Les scientifiques du laboratoire ont désespérément tenté de souligner que la fuite n’était pas dangereuse, que le HFBR fonctionnait en toute sécurité et qu’il s’agissait d’un instrument précieux. Ils ont rappelé aux gens que des experts fédéraux, étatiques et locaux avaient examiné les chiffres et avaient conclu que la fuite ne présentait pas de risque pour la santé. Mais ils ont été étouffés par les militants, qui disposaient d’un meilleur financement, d’une rhétorique apocalyptique et d’une plus grande influence médiatique.

Frustrés, les scientifiques ont tenté d’adopter certaines tactiques des activistes. Ils ont contacté des politiciens, mais le seul qu'ils ont réussi à recruter était John « Mugsy » Powell, chef du comité républicain local du comté de Suffolk, qui a exigé qu'ils travaillent pour son parti. (Ils ont refusé, ce qui a été une chance puisque Powell a ensuite été arrêté pour corruption.) Les scientifiques ont même demandé le soutien d’une star de cinéma pro-scientifique. Alan Alda, qui a dit non parce que la question était trop controversée.

Des scientifiques de Brookhaven, comparant Le spectacle Montel Williams à la Essais de sorcière de Salem et les diatribes de Joseph McCarthy, a lancé une campagne de rédaction de lettres – puis l’a annulée, réalisant que cela ne ferait que provoquer un deuxième spectacle. Les scientifiques devaient fonder leurs espoirs sur le fait que les accusations portées dans l’émission étaient si manifestement sans fondement qu’elles finiraient par disparaître. Malheureusement, ils ne l’ont pas fait.

Les voix de Baldwin et d’autres membres du groupe, qui étaient des collecteurs de fonds influents pour le parti démocrate, étaient plus fortes que celles des scientifiques. Les politiciens de Washington écoutaient. En novembre 1999, deux ans et demi après la découverte de la fuite, le secrétaire du DOE de l'époque Bill Richardson a mis fin au réacteur. Une campagne de fausses informations a porté atteinte à la science américaine, et ces méthodes fleurissent aujourd’hui avec des conséquences potentiellement encore plus désastreuses.

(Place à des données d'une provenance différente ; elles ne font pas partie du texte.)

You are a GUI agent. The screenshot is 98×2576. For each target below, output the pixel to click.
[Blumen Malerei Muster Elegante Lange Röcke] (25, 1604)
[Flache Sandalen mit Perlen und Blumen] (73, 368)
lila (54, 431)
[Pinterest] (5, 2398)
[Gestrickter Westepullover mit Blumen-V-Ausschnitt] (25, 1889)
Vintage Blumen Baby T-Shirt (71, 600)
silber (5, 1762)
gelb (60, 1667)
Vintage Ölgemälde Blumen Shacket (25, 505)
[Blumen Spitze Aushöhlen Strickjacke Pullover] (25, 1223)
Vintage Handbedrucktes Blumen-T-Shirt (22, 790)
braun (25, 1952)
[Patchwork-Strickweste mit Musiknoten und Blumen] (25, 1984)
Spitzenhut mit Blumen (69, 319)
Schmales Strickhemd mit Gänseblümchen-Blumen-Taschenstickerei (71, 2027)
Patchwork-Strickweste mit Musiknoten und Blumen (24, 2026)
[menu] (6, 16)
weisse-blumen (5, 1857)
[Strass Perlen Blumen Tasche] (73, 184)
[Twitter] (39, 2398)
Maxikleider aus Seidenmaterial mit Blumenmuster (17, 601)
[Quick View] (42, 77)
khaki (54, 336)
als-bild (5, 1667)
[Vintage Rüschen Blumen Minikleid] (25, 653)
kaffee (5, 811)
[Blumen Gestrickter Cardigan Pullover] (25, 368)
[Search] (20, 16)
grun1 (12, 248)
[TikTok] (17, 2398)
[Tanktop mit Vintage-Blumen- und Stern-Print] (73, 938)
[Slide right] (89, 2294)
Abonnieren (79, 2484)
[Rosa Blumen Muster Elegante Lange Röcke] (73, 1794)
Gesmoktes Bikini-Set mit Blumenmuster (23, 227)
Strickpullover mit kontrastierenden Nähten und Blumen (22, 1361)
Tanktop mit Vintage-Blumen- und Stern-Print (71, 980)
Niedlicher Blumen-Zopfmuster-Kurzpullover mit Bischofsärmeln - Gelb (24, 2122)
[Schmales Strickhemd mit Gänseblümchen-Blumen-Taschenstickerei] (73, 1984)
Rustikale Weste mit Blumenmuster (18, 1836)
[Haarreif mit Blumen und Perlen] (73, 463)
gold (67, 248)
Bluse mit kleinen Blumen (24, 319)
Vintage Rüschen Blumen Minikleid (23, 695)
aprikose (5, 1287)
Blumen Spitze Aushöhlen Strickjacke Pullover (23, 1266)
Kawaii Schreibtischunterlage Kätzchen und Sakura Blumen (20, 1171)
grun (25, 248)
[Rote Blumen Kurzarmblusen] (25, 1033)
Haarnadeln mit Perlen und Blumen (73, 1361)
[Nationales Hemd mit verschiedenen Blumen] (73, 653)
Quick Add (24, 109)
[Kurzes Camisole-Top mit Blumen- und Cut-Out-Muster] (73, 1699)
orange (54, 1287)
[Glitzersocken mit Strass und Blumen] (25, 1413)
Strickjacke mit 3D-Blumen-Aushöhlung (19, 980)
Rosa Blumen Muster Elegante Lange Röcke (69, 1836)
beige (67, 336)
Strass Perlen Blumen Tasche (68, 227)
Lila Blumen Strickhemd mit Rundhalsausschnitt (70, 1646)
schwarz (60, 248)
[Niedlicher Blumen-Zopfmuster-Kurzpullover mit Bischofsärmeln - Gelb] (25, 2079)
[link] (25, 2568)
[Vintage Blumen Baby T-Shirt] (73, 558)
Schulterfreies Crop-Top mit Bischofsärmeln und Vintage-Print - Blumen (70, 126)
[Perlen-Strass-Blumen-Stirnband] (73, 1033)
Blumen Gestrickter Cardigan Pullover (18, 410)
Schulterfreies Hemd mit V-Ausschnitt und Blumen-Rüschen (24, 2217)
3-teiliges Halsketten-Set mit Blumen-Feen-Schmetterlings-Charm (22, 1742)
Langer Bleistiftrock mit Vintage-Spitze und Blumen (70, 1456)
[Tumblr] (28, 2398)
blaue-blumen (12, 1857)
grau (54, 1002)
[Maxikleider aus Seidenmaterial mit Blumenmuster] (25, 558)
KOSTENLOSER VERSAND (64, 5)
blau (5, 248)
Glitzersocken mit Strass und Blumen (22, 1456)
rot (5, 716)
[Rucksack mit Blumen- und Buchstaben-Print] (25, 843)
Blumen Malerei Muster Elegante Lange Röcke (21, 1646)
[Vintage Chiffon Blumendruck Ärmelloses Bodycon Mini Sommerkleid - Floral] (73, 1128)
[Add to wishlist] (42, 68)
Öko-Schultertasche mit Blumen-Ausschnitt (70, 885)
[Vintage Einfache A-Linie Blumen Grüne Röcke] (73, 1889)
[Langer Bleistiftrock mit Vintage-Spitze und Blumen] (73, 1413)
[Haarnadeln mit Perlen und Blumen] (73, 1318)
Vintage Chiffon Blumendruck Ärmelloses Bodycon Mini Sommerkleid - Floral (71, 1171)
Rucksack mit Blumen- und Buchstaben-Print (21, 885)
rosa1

De temps à autre, et de manière modeste, les scientifiques ont réussi à faire passer leur point de vue. Lors d’une réunion publique à laquelle j’ai assisté, un scientifique du HFBR a été chahuté par environ six militants assis juste derrière moi, au fond de l’auditorium. Après que le scientifique eut évoqué le rôle du réacteur dans l’étude d’un certain type de traitement contre le cancer, un militant l’interrompit bruyamment en exigeant : « À qui cela a-t-il jamais aidé ? Quelqu'un d'autre assis juste en face d'eux s'est retourné et a dit doucement : « Moi ». Cela a réduit au silence les militants, au moins pendant quelques minutes. De tels échanges, qui rendaient plus concrète la valeur du dispositif, auraient dû avoir lieu sur scène plutôt qu’au fond de la salle.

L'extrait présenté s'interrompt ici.